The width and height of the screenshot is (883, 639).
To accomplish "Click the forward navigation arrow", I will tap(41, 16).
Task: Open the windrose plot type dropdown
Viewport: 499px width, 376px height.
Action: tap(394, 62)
==
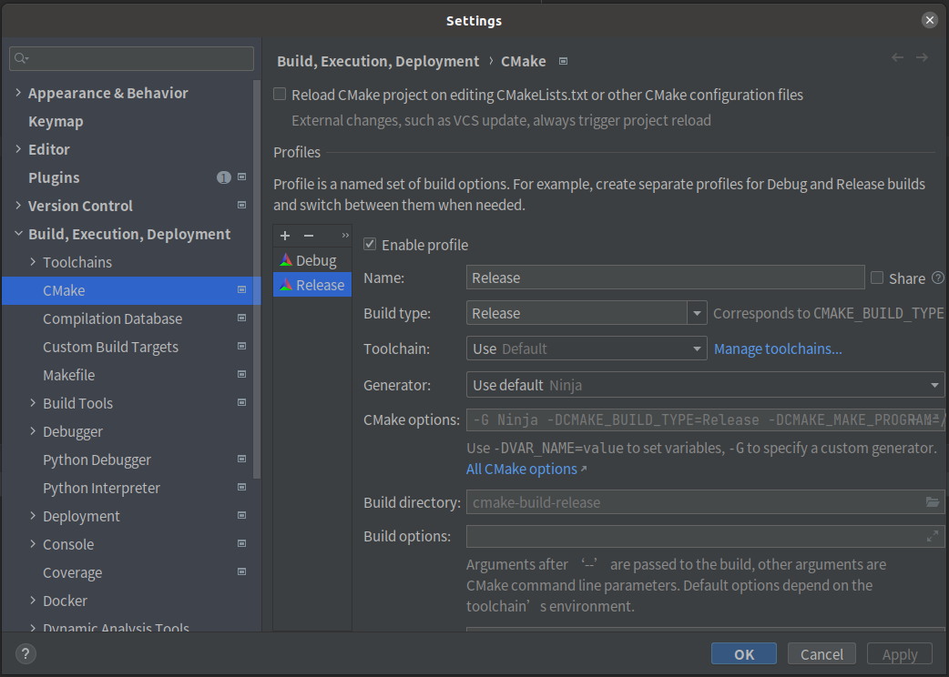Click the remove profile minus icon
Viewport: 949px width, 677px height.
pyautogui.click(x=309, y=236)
...
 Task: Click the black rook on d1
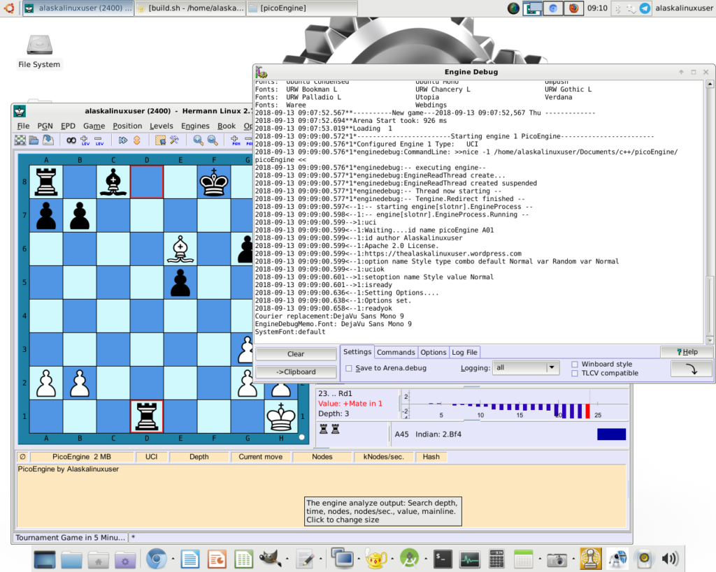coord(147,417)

Requirements: Update the lines from the one containing "The width and" through the one containing "Action: tap(394, 62)", inclusive, so that "dropdown" becomes "drop-down menu" and nothing else changes.

Task answer:
The width and height of the screenshot is (883, 639).
To accomplish "Click the forward navigation arrow", I will tap(41, 16).
Task: Open the windrose plot type drop-down menu
Viewport: 499px width, 376px height.
Action: tap(394, 62)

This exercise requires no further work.